De certa forma, uma resposta mitigada da Estamo, que afasta desde já do horizonte qualquer cenário de intervenção mais ampla no Miguel Bombarda. "Como Vossas Excelências certamente compreenderão, é irrazoável no enquadramento presente pretender assumir o restuaro integral do espaço" - pedido que de resto não feito pela Assembleia Municipal, presidida por Helena Roseta.
UM BALNEÁRIO PRESO POR ARAMES
Se o edifício principal se encontrava em mau estado no momento da visita dos deputados municipais, o Balneário de D. Maria II (inaugurado pela rainha em 1853, o primeiro edifício construído de raiz em Portugal para tratamento de doentes mentais) estava ainda de pior saúde.

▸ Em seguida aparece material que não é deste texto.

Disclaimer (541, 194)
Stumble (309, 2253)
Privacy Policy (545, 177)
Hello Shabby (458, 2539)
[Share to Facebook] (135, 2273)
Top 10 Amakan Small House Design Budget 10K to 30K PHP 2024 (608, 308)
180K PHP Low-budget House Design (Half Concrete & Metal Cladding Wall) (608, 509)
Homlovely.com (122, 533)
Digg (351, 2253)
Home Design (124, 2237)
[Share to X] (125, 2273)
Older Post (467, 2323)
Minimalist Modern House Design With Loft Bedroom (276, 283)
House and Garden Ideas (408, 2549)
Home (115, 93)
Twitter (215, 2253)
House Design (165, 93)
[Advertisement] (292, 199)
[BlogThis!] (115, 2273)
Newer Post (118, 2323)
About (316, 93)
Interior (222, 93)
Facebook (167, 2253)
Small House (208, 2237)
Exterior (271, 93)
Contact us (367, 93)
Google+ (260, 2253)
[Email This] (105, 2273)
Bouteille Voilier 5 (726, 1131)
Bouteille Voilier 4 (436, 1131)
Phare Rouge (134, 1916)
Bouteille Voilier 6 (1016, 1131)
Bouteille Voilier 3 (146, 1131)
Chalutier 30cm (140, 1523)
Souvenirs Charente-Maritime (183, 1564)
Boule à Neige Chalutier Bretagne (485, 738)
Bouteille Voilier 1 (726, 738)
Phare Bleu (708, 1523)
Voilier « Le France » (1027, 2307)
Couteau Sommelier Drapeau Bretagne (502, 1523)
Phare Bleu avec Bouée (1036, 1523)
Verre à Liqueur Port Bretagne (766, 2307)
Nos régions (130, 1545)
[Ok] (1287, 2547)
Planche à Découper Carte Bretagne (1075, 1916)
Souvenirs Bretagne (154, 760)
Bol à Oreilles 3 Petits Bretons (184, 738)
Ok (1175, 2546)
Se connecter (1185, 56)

O relatório da visita é muito minucioso: "Protegido por uma cobertura provisória e por redes de proteção aparentemente insuficientes para a sua preservação, é bem visível o enfolar de parte das fachadas de azulejo, assim como o surgimento de diversas fendas verticais que podem indicar um assentamento das fundações do edifício. Também parte do teto abateu. Uma realidade que pede uma intervenção urgente para a preservação de um Imóvel catalogado como de Interesse Público desde 2010".
Ante este quadro negro a Estamo respondeu que procederá a "melhoramentos" na estruturas de andaimes e tela que envolve o imóvel, "nomeadamente mediante o reforço da proteção das empenas laterais e ao aumento da área de cobertura de proteção, que assim passará a abranger todo o edifício".